Friday, August 15, 2008

Cusco and Machu Picchu

As I sit in the Bogota International terminal I realize that I have come full circle. February 1st I was laying on the floor across the hall for 9 hours as I anticipated the throngs of Rio, stumbling and mumbling as I tried to comunicate with airport workers over the location of an ATM. Now, over seven months later this terminal still sucks. No restaurant, no bar, two fuzzy T.V.s.



The past week was spent trying to pack Peru into a week. Impossible. Peru was excited and incredibly different from Chile. The strong influence of the ancient Quechua or Inka culture shares little resemblence to the westernized streets of Santiago. Small indigenous women, who only speek Quechua stumble up the hilly, narrow cobblestone streetes of Cusco carrying giant handwoven bags on their backs laden with crafts or food or babies. Often they are followed by their llama or alpaca, with whom they pose for pictures from tourists for a small price.


I could never have imagined the tourism in Cusco. Walking down the street I was excstatic to find a Vermont quarter on the ground, the first U.S. coin I had seen in months. Tour buses and taxis full of Gringos scream through the Plaza de Armas as they race to archeological attractions in an around the city. It is impossible to walk one block without having someone offering tours, massages, food, crafts, or just plain begging.

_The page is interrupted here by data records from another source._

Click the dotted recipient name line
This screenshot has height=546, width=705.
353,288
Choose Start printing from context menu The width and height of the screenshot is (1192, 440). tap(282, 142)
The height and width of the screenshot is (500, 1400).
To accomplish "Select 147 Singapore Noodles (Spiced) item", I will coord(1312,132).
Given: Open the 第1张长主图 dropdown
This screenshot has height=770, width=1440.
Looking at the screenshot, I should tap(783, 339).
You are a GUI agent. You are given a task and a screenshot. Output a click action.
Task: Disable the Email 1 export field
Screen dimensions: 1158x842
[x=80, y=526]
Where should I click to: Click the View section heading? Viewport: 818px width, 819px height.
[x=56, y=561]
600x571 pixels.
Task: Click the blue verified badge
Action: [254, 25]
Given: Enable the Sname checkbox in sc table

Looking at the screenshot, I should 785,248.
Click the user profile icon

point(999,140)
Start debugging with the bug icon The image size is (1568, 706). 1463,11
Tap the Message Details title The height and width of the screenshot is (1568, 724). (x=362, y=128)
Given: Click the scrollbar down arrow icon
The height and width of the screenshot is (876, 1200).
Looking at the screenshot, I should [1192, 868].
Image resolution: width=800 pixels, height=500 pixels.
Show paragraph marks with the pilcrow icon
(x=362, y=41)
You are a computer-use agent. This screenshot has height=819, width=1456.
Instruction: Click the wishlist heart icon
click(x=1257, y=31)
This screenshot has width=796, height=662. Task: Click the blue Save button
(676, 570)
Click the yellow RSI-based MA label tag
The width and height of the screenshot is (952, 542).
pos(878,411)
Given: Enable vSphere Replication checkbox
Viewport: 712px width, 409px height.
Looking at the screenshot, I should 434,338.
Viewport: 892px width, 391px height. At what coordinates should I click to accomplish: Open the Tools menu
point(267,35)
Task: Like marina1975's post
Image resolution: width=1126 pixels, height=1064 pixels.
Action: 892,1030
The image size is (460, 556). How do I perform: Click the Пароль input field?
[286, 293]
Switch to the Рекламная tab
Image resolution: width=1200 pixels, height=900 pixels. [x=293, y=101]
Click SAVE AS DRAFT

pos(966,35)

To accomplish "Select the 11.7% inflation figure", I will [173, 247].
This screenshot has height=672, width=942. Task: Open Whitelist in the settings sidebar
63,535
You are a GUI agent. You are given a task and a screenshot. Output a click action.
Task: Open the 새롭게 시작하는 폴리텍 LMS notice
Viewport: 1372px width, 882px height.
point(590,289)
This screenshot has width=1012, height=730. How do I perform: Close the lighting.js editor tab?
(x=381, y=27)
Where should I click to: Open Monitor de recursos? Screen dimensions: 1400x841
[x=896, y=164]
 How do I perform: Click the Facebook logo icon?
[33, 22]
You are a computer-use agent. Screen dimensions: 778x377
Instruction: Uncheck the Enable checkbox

The history found in Cusco and the culture outweighs the annoyances of a high tourism destination. Molly and I went to many of the sights in city, which was the holy city of the Inkas before the Spanish knocked it down and built incredible churches. Outside the city lie the ruins of Saqsaywaman and other small fortresses, holy sites, and agricultural terraces. About an hour outside is the town and ruins of Pisac. On Sunday there is an impressive market in the square which is dominated by tourists but displays the incredible artisanal skills of the rural people. I was wholly impressed by these ruins, built way up on cliffs above the river and the city. We wandered and explored through the ruins for a few hours and glanced at the great views.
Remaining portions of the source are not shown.